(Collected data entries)
----
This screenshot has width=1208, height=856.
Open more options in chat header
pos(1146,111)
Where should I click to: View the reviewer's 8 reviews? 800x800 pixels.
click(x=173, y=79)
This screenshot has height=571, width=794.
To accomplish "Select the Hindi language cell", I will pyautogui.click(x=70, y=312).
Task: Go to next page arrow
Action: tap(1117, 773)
----
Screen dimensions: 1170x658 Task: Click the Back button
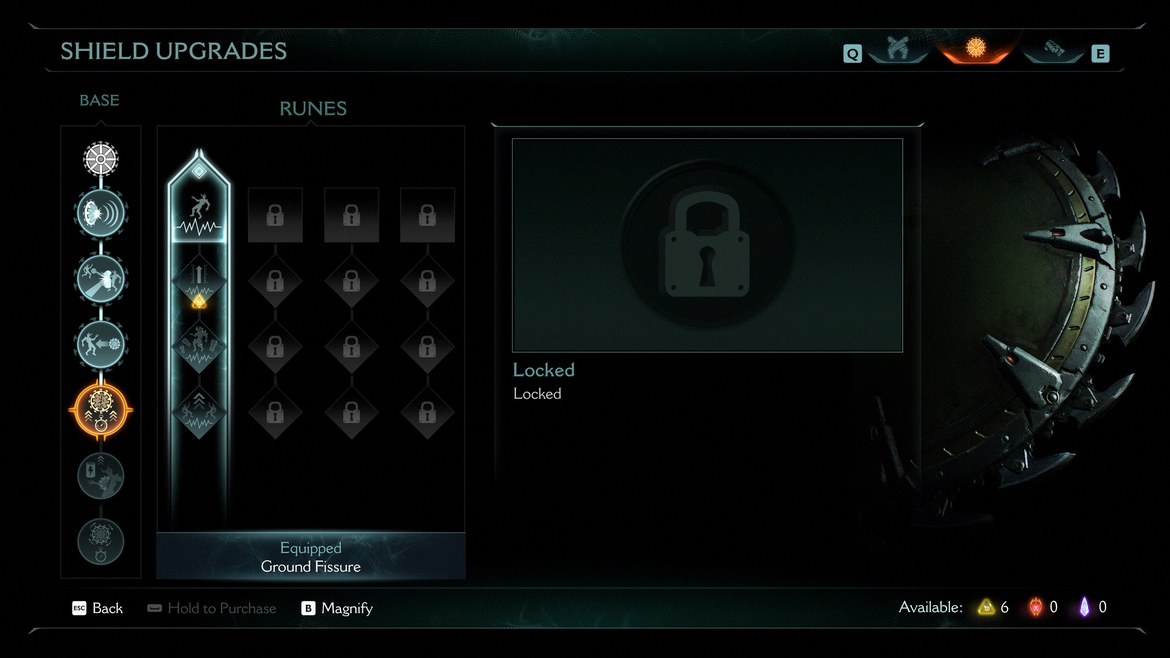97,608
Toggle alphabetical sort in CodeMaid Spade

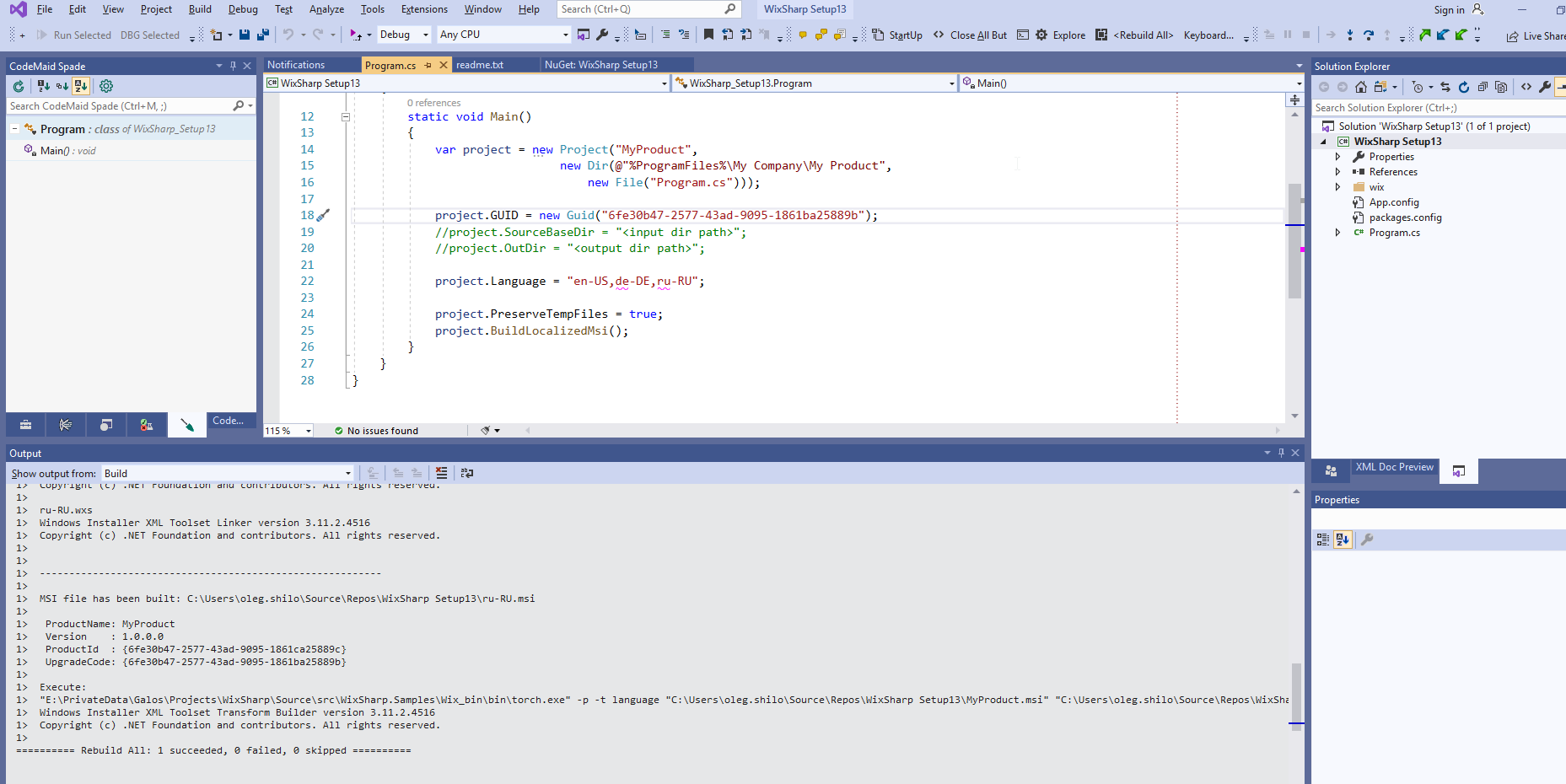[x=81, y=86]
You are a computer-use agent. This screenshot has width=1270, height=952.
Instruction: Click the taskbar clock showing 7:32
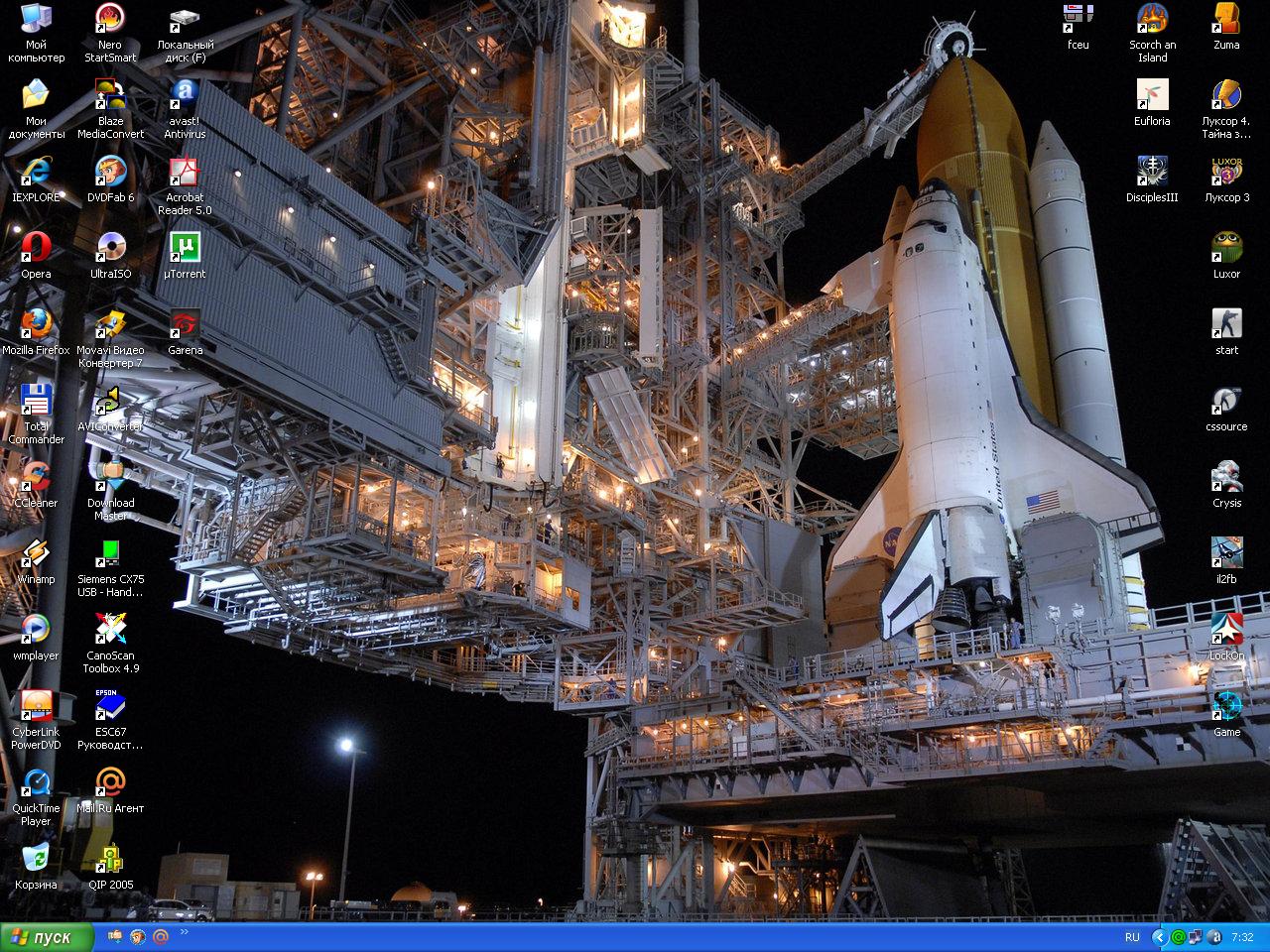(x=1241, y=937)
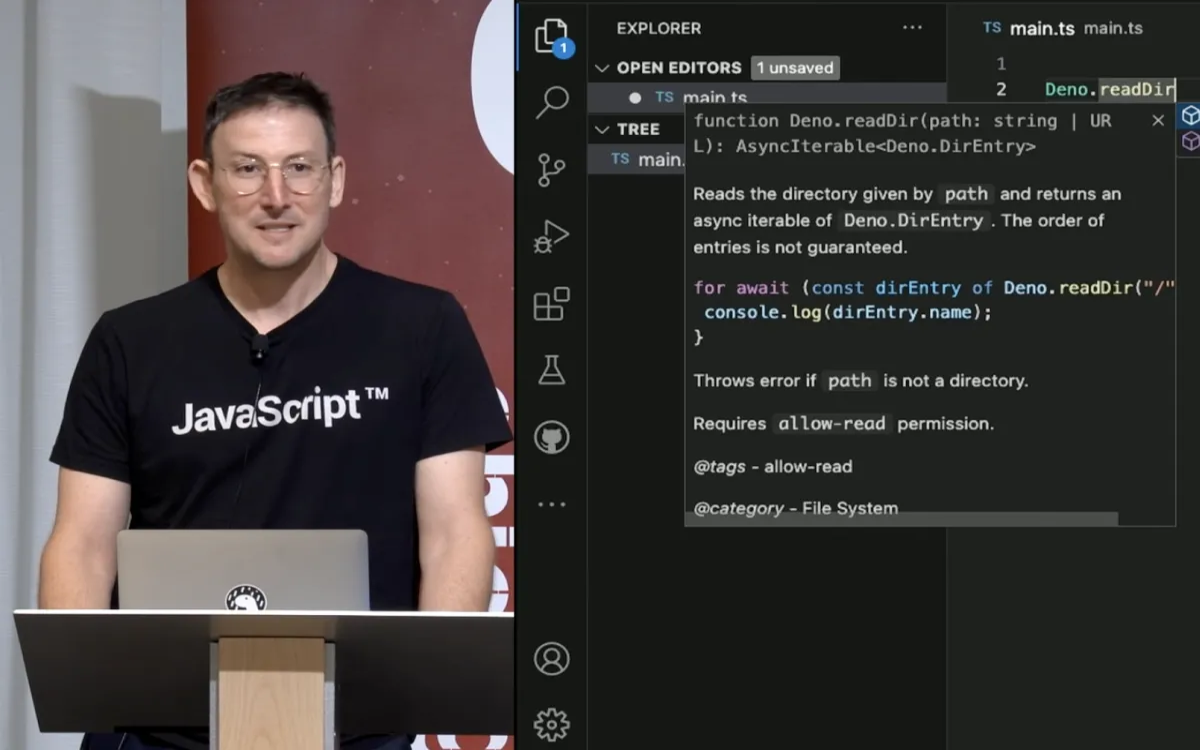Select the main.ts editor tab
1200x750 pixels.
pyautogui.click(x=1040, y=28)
----
YOUR OBJECTIVE: Every line above with the string "width" in it needs to be copied.

TASK RESPONSE:
This screenshot has width=1208, height=856.
This screenshot has height=571, width=794.
You are a computer-use agent. This screenshot has width=1270, height=952.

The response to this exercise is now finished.